Ant Financial Services: Alipay, although outside the group, is crucial to Alibaba's business. Fitch believes that Alipay's parent, Ant Financial Services (AFS), would probably need to be supported by Alibaba if it were to encounter financial difficulty. However, Fitch believes that the risk of providing support to AFS is low. AFS continues to operate primarily as an asset-light, agency-focused business. In July 2015, AFS completed a large fundraising that was led by China's National Social Security Fund, China Post and other Chinese investors.

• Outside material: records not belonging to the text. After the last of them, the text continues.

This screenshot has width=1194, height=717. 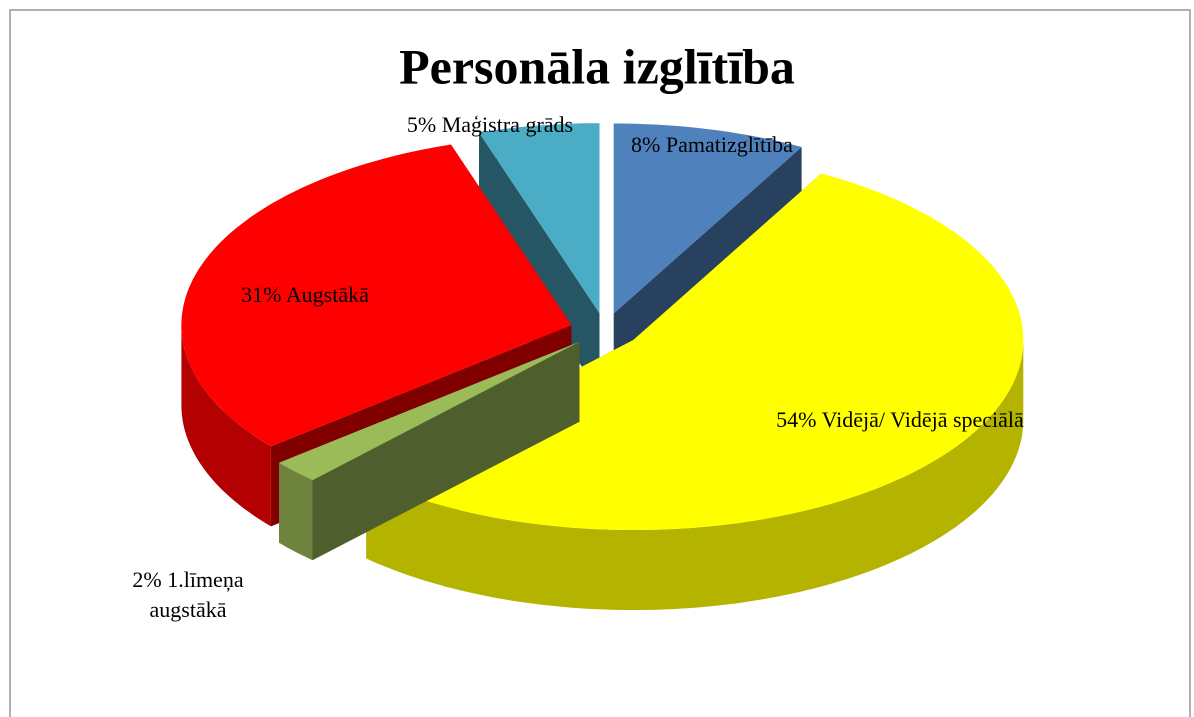 I want to click on slice, so click(x=430, y=451).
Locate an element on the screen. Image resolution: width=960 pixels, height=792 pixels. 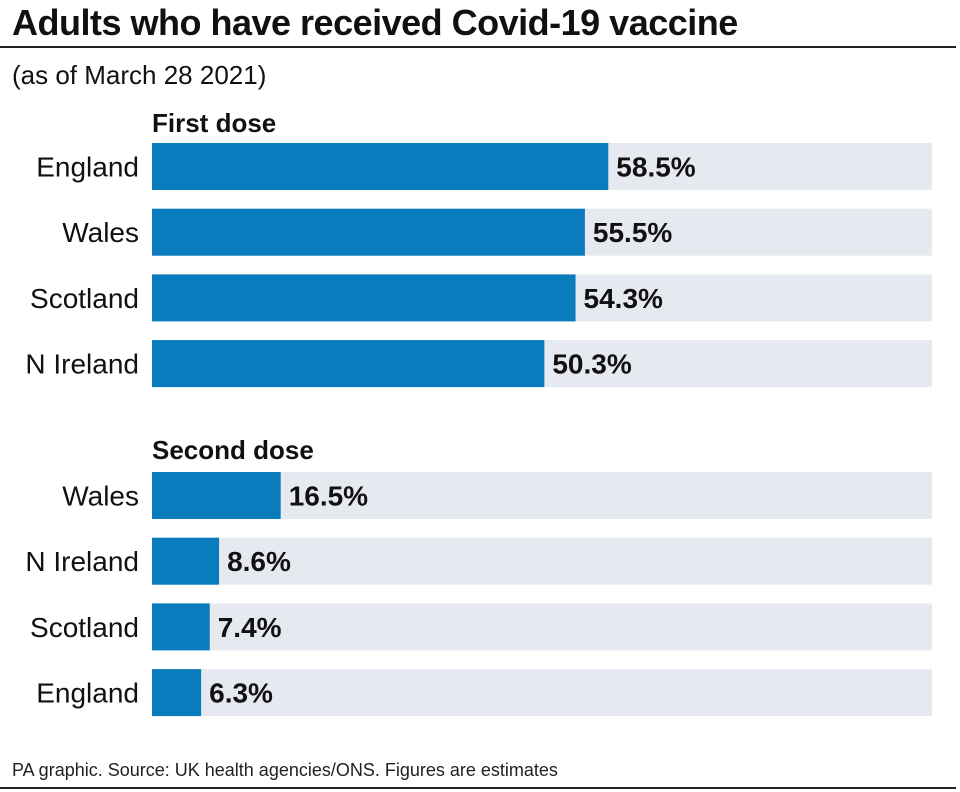
footer-divider is located at coordinates (478, 788).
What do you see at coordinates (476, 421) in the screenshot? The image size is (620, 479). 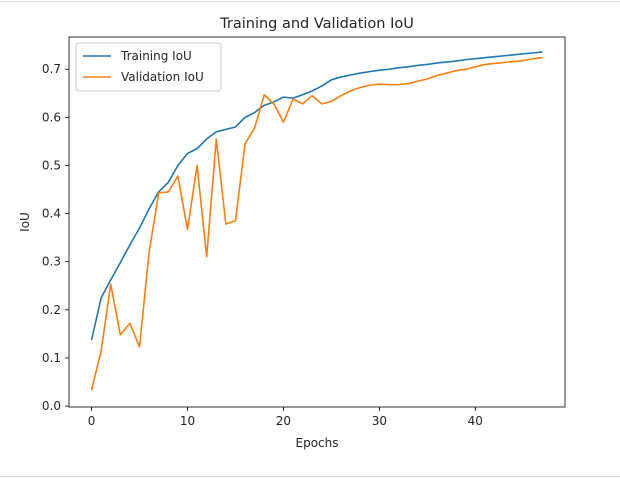 I see `x-tick-label: 40` at bounding box center [476, 421].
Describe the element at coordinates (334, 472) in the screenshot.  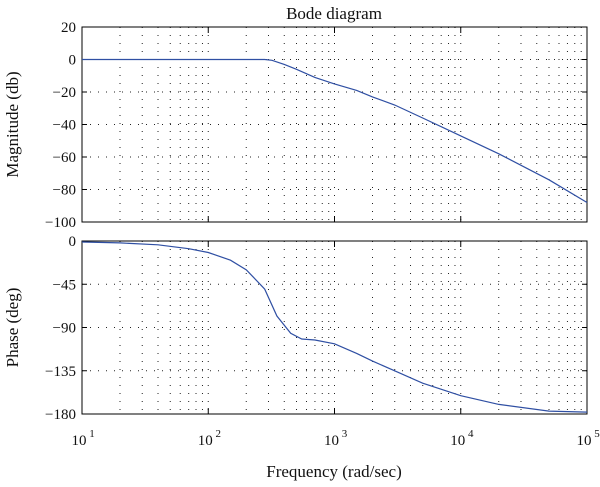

VIE Weaknesses Mitigated: Alibaba generates over 90% of revenue from - and keeps almost all the cash and assets within - its wholly owned subsidiaries in China rather than at the contractually controlled, consolidated and affiliated entities. The alignment of Alibaba's and its affiliates' objectives, and the company's continued good relationships with the government and regulatory authorities, mitigate the risks from the variable interest entity (VIE) arrangements.

KEY ASSUMPTIONS
Fitch's key assumptions within the rating case for Alibaba include:
- maintaining its market dominance in China's online shopping market, which is likely to grow at a CAGR of over 20% in the next four years;
- revenue growth to remain robust at over 20% yoy in FY16, and the proposed privatisation of Youku to drive further revenue growth to over 40% yoy in FY17;
- EBITDA margin, excluding share-based compensation, at 45%-50% in the next three years;
- capex to exceed CNY8bn in FY16 and over CNY10bn in FY17 before tapering off in FY18
- no cash dividend in the next three years.

RATING SENSITIVITIES
Negative: Developments that may, individually or collectively, lead to negative rating action include:
- evidence of greater government, regulatory or legal intervention leading to an adverse change in the company's operations, profitability or market share;
- major loss of market share in key products and services;
- significant M&A that negatively affect the operations or the business profile;
- sustained decline in operating cash flow;
- a shift to more aggressive financial policies, for example a sustained loss of its net cash position or sustained funds flow from operations (FFO)-adjusted leverage above 1.5x (FY15: 1.5x). However, FFO-adjusted leverage rising above this target in itself is not likely to lead to a downgrade if the company retains its strong net cash position and high FCF margins.

Positive: Alibaba's short- to medium-term rating is at its ceiling, and takes into account Fitch's expectation of profit growth. The agency may consider an upgrade if the company develops businesses that significantly diversify cash generation away from operations that are subject to Chinese government and regulatory risk.

LIQUIDITY
Abundant Liquidity: Fitch expects Alibaba to continue to generate robust FCF and maintain abundant liquidity in the medium term. Its readily available cash of CNY105.7bn at end-September 2015 significantly exceeded total debt of CNY54.2bn. Debt due within one year amounted to only CNY1.4bn at end-September 2015. In addition, Alibaba had an unutilised USD3bn revolving credit facility, which can provide further liquidity headroom.